Yellowihss's Garage Ideas / Garage Build
 
1 Attachment(s)
Looking for advice for a good garage floor coating.
Leaning towards the ArmorGarage
Garage Flooring | Industrial Epoxy Floor Coatings and Paints:
It has very little complaints, and a very good website with lots of info.

Second Question would be color scheme. (Bace coat color/Flake colors)
Leaning towards : Dark Grey base, and Black, White, Battleship Grey flakes.

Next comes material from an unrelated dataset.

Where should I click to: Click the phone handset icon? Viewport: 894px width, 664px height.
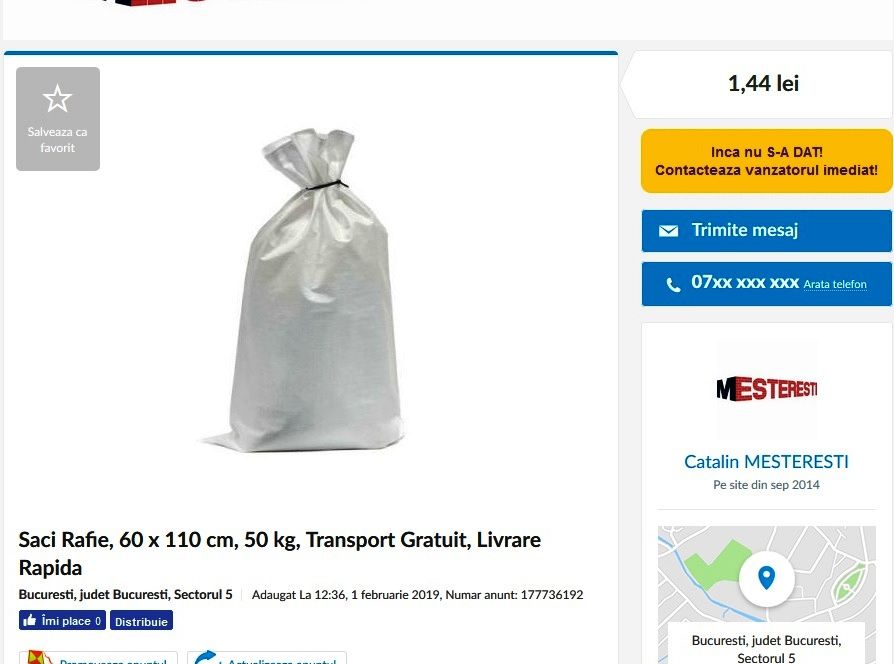click(x=673, y=284)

Third question would be what to do with the walls.
One Idea:leave the ceiling white, black stripe, and battleship grey lower to match the flakes on the floor.
https://www.miataturbo.net/attachmen...ine=1341591775


Just looking for ideas/experience.

Joe Perez 07-06-2012 01:30 PM

Not sure about budget, but...

After the Great Exploding Water Heater Disaster of 2009, I sanded the floor and then used this product to coat it. Turned out pretty well- I only lived in that house for another year afterward, however it held up nicely against ordinary use- floor jacks, jackstands, spilled oil, etc. Pure methanol does cause it to discolor slightly, but didn't seem to cause any other harm.

hornetball 07-06-2012 03:45 PM

How are you going to keep your wife from putting her junk into your pristine garage? That's really the fundamental issue I struggle with. Maybe you guys don't have that problem.

I also have a horse that likes to sneak in and hang out in the garage. That can make a mess.

I think your color scheme is good from a long-term maintainability perspective, and the white uppers should be great for lighting. Reminds me of the USN.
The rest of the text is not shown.